**AIM**
Reproduce all of the following lines word for word, with no changes.

☆ ☆ ☆ ☆ ☆

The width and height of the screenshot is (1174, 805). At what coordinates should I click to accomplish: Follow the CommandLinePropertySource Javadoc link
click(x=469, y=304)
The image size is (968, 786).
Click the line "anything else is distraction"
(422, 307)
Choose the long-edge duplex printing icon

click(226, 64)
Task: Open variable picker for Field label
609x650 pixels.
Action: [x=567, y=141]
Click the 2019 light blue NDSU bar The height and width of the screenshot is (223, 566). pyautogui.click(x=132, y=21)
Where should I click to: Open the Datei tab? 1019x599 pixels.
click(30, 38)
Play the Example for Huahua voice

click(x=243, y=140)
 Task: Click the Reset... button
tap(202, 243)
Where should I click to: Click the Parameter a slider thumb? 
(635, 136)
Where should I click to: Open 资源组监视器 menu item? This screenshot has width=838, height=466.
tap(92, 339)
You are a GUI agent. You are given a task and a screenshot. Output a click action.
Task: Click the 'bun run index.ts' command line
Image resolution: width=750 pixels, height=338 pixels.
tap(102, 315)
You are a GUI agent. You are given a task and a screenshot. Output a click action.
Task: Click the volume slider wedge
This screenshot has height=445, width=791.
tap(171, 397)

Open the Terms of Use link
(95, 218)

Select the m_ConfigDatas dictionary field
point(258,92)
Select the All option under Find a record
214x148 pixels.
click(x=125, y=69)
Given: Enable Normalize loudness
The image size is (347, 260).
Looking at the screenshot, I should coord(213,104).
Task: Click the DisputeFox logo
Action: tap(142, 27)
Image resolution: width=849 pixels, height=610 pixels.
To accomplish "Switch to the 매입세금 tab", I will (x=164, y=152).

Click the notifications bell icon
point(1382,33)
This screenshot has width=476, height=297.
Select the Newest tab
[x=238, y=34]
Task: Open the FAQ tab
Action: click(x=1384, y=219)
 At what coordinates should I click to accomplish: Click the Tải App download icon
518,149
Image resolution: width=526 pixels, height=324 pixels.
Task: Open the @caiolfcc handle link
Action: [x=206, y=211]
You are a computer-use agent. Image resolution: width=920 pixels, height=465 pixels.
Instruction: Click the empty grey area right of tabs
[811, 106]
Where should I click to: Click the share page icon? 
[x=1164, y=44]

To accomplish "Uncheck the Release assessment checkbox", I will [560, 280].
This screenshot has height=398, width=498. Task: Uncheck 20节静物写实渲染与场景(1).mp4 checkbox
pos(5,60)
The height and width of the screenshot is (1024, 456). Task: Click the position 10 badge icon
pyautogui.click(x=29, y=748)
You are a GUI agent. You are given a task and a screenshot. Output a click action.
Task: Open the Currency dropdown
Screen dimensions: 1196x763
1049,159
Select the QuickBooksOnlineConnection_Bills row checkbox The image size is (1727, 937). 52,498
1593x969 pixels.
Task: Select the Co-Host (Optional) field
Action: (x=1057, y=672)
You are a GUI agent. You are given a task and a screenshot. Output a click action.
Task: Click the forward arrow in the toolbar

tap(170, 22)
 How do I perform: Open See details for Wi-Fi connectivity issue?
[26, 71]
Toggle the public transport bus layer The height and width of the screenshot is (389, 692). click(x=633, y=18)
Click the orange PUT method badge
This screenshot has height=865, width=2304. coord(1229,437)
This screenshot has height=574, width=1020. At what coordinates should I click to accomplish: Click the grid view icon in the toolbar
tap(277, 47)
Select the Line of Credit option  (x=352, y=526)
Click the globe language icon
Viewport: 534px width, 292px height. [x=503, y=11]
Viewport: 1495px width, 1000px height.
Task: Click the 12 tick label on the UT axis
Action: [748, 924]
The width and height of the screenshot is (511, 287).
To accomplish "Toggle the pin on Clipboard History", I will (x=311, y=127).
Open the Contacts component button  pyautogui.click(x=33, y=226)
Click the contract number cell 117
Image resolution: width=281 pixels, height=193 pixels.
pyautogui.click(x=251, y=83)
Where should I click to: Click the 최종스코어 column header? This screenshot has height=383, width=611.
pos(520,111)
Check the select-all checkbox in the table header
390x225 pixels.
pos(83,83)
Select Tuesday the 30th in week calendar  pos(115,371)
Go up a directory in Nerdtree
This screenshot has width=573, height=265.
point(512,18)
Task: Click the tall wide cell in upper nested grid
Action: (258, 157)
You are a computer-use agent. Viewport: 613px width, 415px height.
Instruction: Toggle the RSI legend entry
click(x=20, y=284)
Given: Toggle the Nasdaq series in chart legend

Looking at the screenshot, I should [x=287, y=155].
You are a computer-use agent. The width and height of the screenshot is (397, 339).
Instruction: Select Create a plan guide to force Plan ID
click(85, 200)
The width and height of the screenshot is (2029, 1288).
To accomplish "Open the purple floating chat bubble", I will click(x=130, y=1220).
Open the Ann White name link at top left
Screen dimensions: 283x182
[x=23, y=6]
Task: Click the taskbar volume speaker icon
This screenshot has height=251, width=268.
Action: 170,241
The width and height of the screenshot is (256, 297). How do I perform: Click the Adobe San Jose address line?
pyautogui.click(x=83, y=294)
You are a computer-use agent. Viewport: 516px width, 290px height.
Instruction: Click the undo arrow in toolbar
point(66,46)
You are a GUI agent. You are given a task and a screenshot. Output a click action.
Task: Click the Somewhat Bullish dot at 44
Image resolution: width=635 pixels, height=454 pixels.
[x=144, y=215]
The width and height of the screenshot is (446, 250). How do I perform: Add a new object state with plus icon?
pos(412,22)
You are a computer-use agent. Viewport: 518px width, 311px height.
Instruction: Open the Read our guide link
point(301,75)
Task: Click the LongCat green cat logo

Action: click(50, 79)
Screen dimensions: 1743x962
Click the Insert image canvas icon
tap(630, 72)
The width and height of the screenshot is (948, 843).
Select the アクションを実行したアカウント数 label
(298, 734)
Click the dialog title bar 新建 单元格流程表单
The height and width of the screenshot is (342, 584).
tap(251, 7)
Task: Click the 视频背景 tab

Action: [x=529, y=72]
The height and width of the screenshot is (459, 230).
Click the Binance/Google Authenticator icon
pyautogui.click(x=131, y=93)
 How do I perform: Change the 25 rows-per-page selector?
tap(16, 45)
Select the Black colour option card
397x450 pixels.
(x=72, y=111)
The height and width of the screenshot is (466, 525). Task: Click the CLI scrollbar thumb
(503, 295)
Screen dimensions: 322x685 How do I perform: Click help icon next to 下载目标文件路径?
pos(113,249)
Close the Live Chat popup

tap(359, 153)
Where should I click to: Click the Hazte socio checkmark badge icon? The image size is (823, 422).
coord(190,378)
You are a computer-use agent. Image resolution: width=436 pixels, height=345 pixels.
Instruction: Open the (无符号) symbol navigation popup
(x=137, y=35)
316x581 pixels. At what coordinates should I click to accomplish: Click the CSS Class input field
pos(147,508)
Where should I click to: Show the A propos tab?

☆ ☆ ☆ ☆ ☆

**FULL SOLUTION**
The width and height of the screenshot is (1174, 805). At what coordinates should I click to accomplish: Follow the CommandLinePropertySource Javadoc link
click(x=469, y=304)
The image size is (968, 786).
Click the line "anything else is distraction"
(422, 307)
Choose the long-edge duplex printing icon

click(226, 64)
Task: Open variable picker for Field label
609x650 pixels.
Action: [x=567, y=141]
Click the 2019 light blue NDSU bar The height and width of the screenshot is (223, 566). pyautogui.click(x=132, y=21)
Where should I click to: Open the Datei tab? 1019x599 pixels.
click(30, 38)
Play the Example for Huahua voice

click(x=243, y=140)
 Task: Click the Reset... button
tap(202, 243)
Where should I click to: Click the Parameter a slider thumb? 
(635, 136)
Where should I click to: Open 资源组监视器 menu item? This screenshot has width=838, height=466.
tap(92, 339)
You are a GUI agent. You are given a task and a screenshot. Output a click action.
Task: Click the 'bun run index.ts' command line
Image resolution: width=750 pixels, height=338 pixels.
tap(102, 315)
You are a GUI agent. You are given a task and a screenshot. Output a click action.
Task: Click the volume slider wedge
This screenshot has height=445, width=791.
tap(171, 397)

Open the Terms of Use link
(95, 218)

Select the m_ConfigDatas dictionary field
point(258,92)
Select the All option under Find a record
214x148 pixels.
click(x=125, y=69)
Given: Enable Normalize loudness
The image size is (347, 260).
Looking at the screenshot, I should coord(213,104).
Task: Click the DisputeFox logo
Action: tap(142, 27)
Image resolution: width=849 pixels, height=610 pixels.
To accomplish "Switch to the 매입세금 tab", I will (x=164, y=152).

Click the notifications bell icon
point(1382,33)
This screenshot has width=476, height=297.
Select the Newest tab
[x=238, y=34]
Task: Open the FAQ tab
Action: click(x=1384, y=219)
 At what coordinates should I click to accomplish: Click the Tải App download icon
518,149
Image resolution: width=526 pixels, height=324 pixels.
Task: Open the @caiolfcc handle link
Action: [x=206, y=211]
You are a computer-use agent. Image resolution: width=920 pixels, height=465 pixels.
Instruction: Click the empty grey area right of tabs
[811, 106]
Where should I click to: Click the share page icon? 
[x=1164, y=44]

To accomplish "Uncheck the Release assessment checkbox", I will [560, 280].
This screenshot has height=398, width=498. Task: Uncheck 20节静物写实渲染与场景(1).mp4 checkbox
pos(5,60)
The height and width of the screenshot is (1024, 456). Task: Click the position 10 badge icon
pyautogui.click(x=29, y=748)
You are a GUI agent. You are given a task and a screenshot. Output a click action.
Task: Open the Currency dropdown
Screen dimensions: 1196x763
1049,159
Select the QuickBooksOnlineConnection_Bills row checkbox The image size is (1727, 937). 52,498
1593x969 pixels.
Task: Select the Co-Host (Optional) field
Action: (x=1057, y=672)
You are a GUI agent. You are given a task and a screenshot. Output a click action.
Task: Click the forward arrow in the toolbar

tap(170, 22)
 How do I perform: Open See details for Wi-Fi connectivity issue?
[26, 71]
Toggle the public transport bus layer The height and width of the screenshot is (389, 692). click(x=633, y=18)
Click the orange PUT method badge
This screenshot has height=865, width=2304. coord(1229,437)
This screenshot has height=574, width=1020. At what coordinates should I click to accomplish: Click the grid view icon in the toolbar
tap(277, 47)
Select the Line of Credit option  (x=352, y=526)
Click the globe language icon
Viewport: 534px width, 292px height. [x=503, y=11]
Viewport: 1495px width, 1000px height.
Task: Click the 12 tick label on the UT axis
Action: [748, 924]
The width and height of the screenshot is (511, 287).
To accomplish "Toggle the pin on Clipboard History", I will (x=311, y=127).
Open the Contacts component button  pyautogui.click(x=33, y=226)
Click the contract number cell 117
Image resolution: width=281 pixels, height=193 pixels.
pyautogui.click(x=251, y=83)
Where should I click to: Click the 최종스코어 column header? This screenshot has height=383, width=611.
pos(520,111)
Check the select-all checkbox in the table header
390x225 pixels.
pos(83,83)
Select Tuesday the 30th in week calendar  pos(115,371)
Go up a directory in Nerdtree
This screenshot has width=573, height=265.
point(512,18)
Task: Click the tall wide cell in upper nested grid
Action: (258, 157)
You are a computer-use agent. Viewport: 613px width, 415px height.
Instruction: Toggle the RSI legend entry
click(x=20, y=284)
Given: Toggle the Nasdaq series in chart legend

Looking at the screenshot, I should [x=287, y=155].
You are a computer-use agent. The width and height of the screenshot is (397, 339).
Instruction: Select Create a plan guide to force Plan ID
click(85, 200)
The width and height of the screenshot is (2029, 1288).
To accomplish "Open the purple floating chat bubble", I will click(x=130, y=1220).
Open the Ann White name link at top left
Screen dimensions: 283x182
[x=23, y=6]
Task: Click the taskbar volume speaker icon
This screenshot has height=251, width=268.
Action: 170,241
The width and height of the screenshot is (256, 297). How do I perform: Click the Adobe San Jose address line?
pyautogui.click(x=83, y=294)
You are a computer-use agent. Viewport: 516px width, 290px height.
Instruction: Click the undo arrow in toolbar
point(66,46)
You are a GUI agent. You are given a task and a screenshot. Output a click action.
Task: Click the Somewhat Bullish dot at 44
Image resolution: width=635 pixels, height=454 pixels.
[x=144, y=215]
The width and height of the screenshot is (446, 250). How do I perform: Add a new object state with plus icon?
pos(412,22)
You are a computer-use agent. Viewport: 518px width, 311px height.
Instruction: Open the Read our guide link
point(301,75)
Task: Click the LongCat green cat logo

Action: click(50, 79)
Screen dimensions: 1743x962
Click the Insert image canvas icon
tap(630, 72)
The width and height of the screenshot is (948, 843).
Select the アクションを実行したアカウント数 label
(298, 734)
Click the dialog title bar 新建 单元格流程表单
The height and width of the screenshot is (342, 584).
tap(251, 7)
Task: Click the 视频背景 tab

Action: [x=529, y=72]
The height and width of the screenshot is (459, 230).
Click the Binance/Google Authenticator icon
pyautogui.click(x=131, y=93)
 How do I perform: Change the 25 rows-per-page selector?
tap(16, 45)
Select the Black colour option card
397x450 pixels.
(x=72, y=111)
The height and width of the screenshot is (466, 525). Task: Click the CLI scrollbar thumb
(503, 295)
Screen dimensions: 322x685 How do I perform: Click help icon next to 下载目标文件路径?
pos(113,249)
Close the Live Chat popup

tap(359, 153)
Where should I click to: Click the Hazte socio checkmark badge icon? The image size is (823, 422).
coord(190,378)
You are a computer-use agent. Image resolution: width=436 pixels, height=345 pixels.
Instruction: Open the (无符号) symbol navigation popup
(x=137, y=35)
316x581 pixels. At what coordinates should I click to accomplish: Click the CSS Class input field
pos(147,508)
Where should I click to: Show the A propos tab?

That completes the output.